▶ [REQUEST]: Copy out every one of the following records word for word, with no changes.

(Records for pointing at text and elements)
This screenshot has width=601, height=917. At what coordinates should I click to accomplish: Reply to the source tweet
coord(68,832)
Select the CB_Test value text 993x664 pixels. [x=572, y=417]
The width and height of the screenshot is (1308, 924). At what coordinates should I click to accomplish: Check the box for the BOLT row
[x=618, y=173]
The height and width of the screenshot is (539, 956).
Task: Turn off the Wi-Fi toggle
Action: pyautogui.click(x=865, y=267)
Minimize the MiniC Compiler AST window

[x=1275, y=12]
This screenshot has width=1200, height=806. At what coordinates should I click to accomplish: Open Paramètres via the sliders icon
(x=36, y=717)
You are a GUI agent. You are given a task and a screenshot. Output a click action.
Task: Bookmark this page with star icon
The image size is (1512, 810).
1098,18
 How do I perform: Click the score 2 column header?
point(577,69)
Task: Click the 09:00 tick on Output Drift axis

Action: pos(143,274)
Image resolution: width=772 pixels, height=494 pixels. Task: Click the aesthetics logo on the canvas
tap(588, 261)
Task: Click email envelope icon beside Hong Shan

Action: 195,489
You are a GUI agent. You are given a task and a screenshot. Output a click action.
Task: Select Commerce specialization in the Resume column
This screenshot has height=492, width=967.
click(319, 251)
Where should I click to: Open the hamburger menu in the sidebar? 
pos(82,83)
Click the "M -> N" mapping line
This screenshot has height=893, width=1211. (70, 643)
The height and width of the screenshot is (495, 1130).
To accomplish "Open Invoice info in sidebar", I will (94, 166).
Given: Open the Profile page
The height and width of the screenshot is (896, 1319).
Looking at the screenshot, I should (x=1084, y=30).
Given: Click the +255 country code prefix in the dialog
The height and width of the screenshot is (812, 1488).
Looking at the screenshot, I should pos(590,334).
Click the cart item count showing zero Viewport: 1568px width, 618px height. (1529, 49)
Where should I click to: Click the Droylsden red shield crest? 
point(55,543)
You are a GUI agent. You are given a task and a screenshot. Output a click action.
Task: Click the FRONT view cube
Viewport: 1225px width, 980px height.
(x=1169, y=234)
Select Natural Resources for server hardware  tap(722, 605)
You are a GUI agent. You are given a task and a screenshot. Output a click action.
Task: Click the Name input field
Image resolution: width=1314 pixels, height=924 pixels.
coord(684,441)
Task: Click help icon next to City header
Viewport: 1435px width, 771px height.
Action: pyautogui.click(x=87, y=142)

▶ [TASK OUTPUT]:
This screenshot has width=601, height=917. At what coordinates should I click to accomplish: Reply to the source tweet
coord(68,832)
Select the CB_Test value text 993x664 pixels. [x=572, y=417]
The width and height of the screenshot is (1308, 924). At what coordinates should I click to accomplish: Check the box for the BOLT row
[x=618, y=173]
The height and width of the screenshot is (539, 956).
Task: Turn off the Wi-Fi toggle
Action: pyautogui.click(x=865, y=267)
Minimize the MiniC Compiler AST window

[x=1275, y=12]
This screenshot has width=1200, height=806. At what coordinates should I click to accomplish: Open Paramètres via the sliders icon
(x=36, y=717)
You are a GUI agent. You are given a task and a screenshot. Output a click action.
Task: Bookmark this page with star icon
The image size is (1512, 810).
1098,18
 How do I perform: Click the score 2 column header?
point(577,69)
Task: Click the 09:00 tick on Output Drift axis

Action: pos(143,274)
Image resolution: width=772 pixels, height=494 pixels. Task: Click the aesthetics logo on the canvas
tap(588, 261)
Task: Click email envelope icon beside Hong Shan

Action: 195,489
You are a GUI agent. You are given a task and a screenshot. Output a click action.
Task: Select Commerce specialization in the Resume column
This screenshot has height=492, width=967.
click(319, 251)
Where should I click to: Open the hamburger menu in the sidebar? 
pos(82,83)
Click the "M -> N" mapping line
This screenshot has height=893, width=1211. (70, 643)
The height and width of the screenshot is (495, 1130).
To accomplish "Open Invoice info in sidebar", I will (94, 166).
Given: Open the Profile page
The height and width of the screenshot is (896, 1319).
Looking at the screenshot, I should (x=1084, y=30).
Given: Click the +255 country code prefix in the dialog
The height and width of the screenshot is (812, 1488).
Looking at the screenshot, I should pos(590,334).
Click the cart item count showing zero Viewport: 1568px width, 618px height. (1529, 49)
Where should I click to: Click the Droylsden red shield crest? 
point(55,543)
You are a GUI agent. You are given a task and a screenshot. Output a click action.
Task: Click the FRONT view cube
Viewport: 1225px width, 980px height.
(x=1169, y=234)
Select Natural Resources for server hardware  tap(722, 605)
You are a GUI agent. You are given a task and a screenshot. Output a click action.
Task: Click the Name input field
Image resolution: width=1314 pixels, height=924 pixels.
coord(684,441)
Task: Click help icon next to City header
Viewport: 1435px width, 771px height.
Action: pyautogui.click(x=87, y=142)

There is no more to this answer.